Pada akhirnya, puisi ini mengarahkan pembaca pada kesimpulan bahwa Tuhan tidak tertukar, dan bahwa inti keberagamaan terletak pada ketakwaan, bukan klaim kebenaran atau konflik yang tidak perlu.
Makna Tersirat
Beberapa makna tersirat yang dapat ditangkap antara lain:
- Konflik antaragama sering disebabkan ego manusia, bukan ajaran Tuhan. Ketika kelompok A merasa paling benar dan kelompok B dianggap salah, sebenarnya yang muncul adalah kesombongan manusia, bukan ketulusan beragama.
- Generasi modern rentan kehilangan arah moral. Ungkapan “generasi kita serba instan / ikut kemanapun tanpa desakan” menyiratkan bahwa anak muda saat ini kurang memiliki pendirian spiritual yang matang.
- Tuhan dekat, dan kebenaran tidak perlu diperebutkan. Baris “hati yang suci / Tuhan tidak tertukar” menunjukkan bahwa Tuhan melihat hati, bukan penampilan atau identitas kelompok.
- Ketaatan sejati bersifat pribadi, bukan pertunjukan sosial. Iman yang benar mengakar pada “bersujud pada sajadah iman,” sebuah simbol ketulusan tanpa perlu pengakuan publik.
Suasana dalam Puisi
Suasana yang terbangun adalah campuran antara kegelisahan, keprihatinan, dan ketenangan spiritual di akhir puisi.
- Bagian awal menggambarkan suasana gaduh akibat “lintas agama beramai-ramai menyudutkan,” menciptakan atmosfer penuh keributan.
- Bagian tengah menggambarkan kegelisahan penyair.
- Bagian akhir memberikan suasana lebih teduh dan penuh harapan melalui ketakwaan yang murni.
Amanat / Pesan yang Disampaikan
Amanat yang dapat ditarik dari puisi ini antara lain:
- Beragama tidak perlu saling menyalahkan—karena setiap manusia bertanggung jawab pada Tuhan, bukan pada kelompok lainnya.
- Hati yang suci dan ketakwaan lebih penting daripada klaim kebenaran.
- Generasi saat ini harus lebih teguh dan tidak mudah mengikuti arus tanpa refleksi diri.
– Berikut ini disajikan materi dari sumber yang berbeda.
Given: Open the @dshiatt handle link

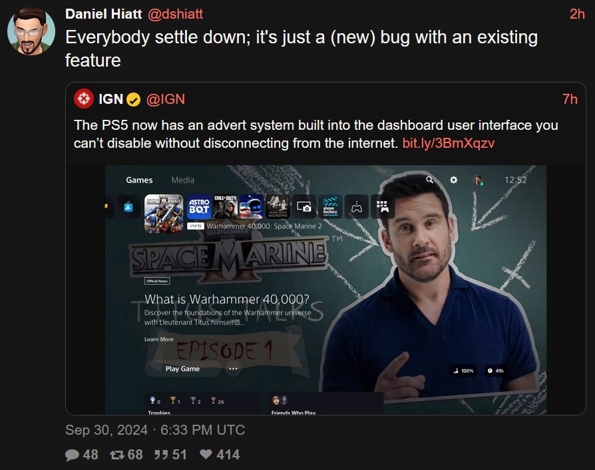Looking at the screenshot, I should [175, 14].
- Kedekatan dengan Tuhan bersifat pribadi, tidak perlu dipamerkan atau dipertentangkan.
Imaji
Beberapa imaji yang muncul:
Imaji visual dan gerak:
- “lintas agama beramai-ramai menyudutkan” — gambaran kelompok besar yang menyerang atau menekan pihak lain.
- “aku menghela nafas panjang” — imaji gerak yang menunjukkan kelelahan emosional.
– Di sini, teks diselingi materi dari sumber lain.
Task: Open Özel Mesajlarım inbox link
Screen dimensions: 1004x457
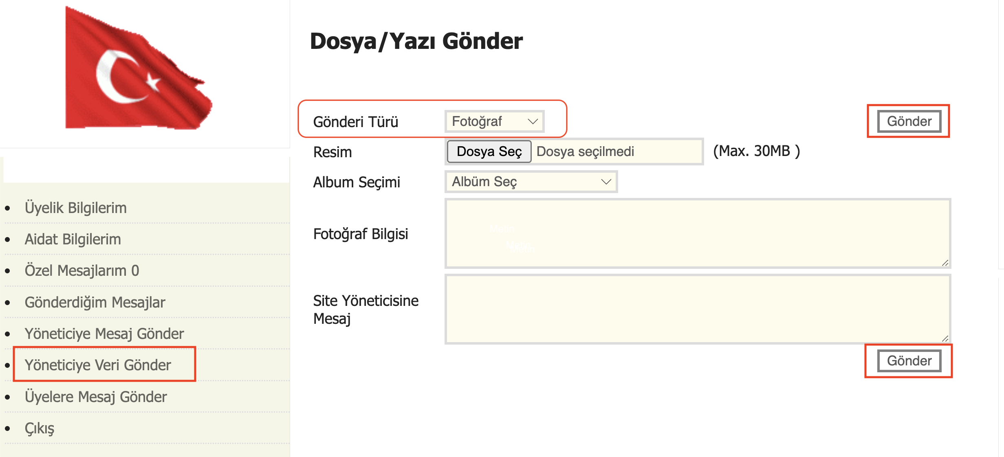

- “bersujud pada sajadah iman” — imaji religius yang kuat, mencitrakan ketundukan dan ketulusan.
Imaji batin/emosi:
- “pikiran terbayang terbuang” — imaji mental tentang kebingungan dan kehilangan arah.
Majas
Beberapa majas yang dapat ditemukan:
Metafora
- “sajadah iman” — iman diibaratkan sebagai sajadah tempat bersujud, menggambarkan kedalaman spiritual.
Personifikasi
- “pikiran terbayang terbuang” — pikiran digambarkan seolah objek yang dapat dibuang.
Hiperbola
- “beramai-ramai menyudutkan” — memberi kesan tekanan besar atau serangan kolektif, meski mungkin hanya representasi konflik sosial.
Ironi
- “yang ini paling benar, nyatanya mencemar” — menunjukkan kontras antara klaim kebenaran dan tindakan yang justru merusak.
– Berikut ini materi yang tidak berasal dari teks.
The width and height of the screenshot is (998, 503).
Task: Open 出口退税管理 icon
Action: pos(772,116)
Puisi “Tuhan Dekat” karya Dzakwan Ali tidak hanya mengajak pembaca melihat realitas konflik keberagamaan, tetapi juga mengembalikan perhatian pada inti ajaran: hati yang suci dan ketakwaan. Melalui kritik sosial yang halus, penyair menyampaikan pesan bahwa Tuhan lebih dekat pada mereka yang menjaga hati, dibandingkan mereka yang hanya sibuk mengklaim kebenaran. Sebuah puisi singkat tetapi penuh renungan bagi masyarakat modern yang sering tergelincir dalam pertentangan identitas.
Karya: Dzakwan Ali
Biodata Dzakwan Ali:
- Dzakwan Ali adalah penggagas komunitas Santri Menulis dan pendiri Latar Karya Temulawak. Ia pernah menjabat sebagai Duta Baca Kabupaten Indramayu 2023 serta terpilih sebagai Pemuda Pelopor bidang Seni dan Budaya Indramayu 2024–2025. Aktif sebagai pembaca puisi di berbagai acara, karya-karyanya bisa dijumpai di berbagai media, baik offline maupun online.
- Ia telah menerbitkan sejumlah buku, di antaranya Sejuta Rasa Cinta (J Maestro, Bandung, 2019), Berakit-rakit untuk Bangkit (Bookis, Medan, 2020), Sang Pengabdi (Boepedia, Bogor, 2020), dan Menapaki Jejak-Mu (Gapura Pustaka, Sumenep, 2021).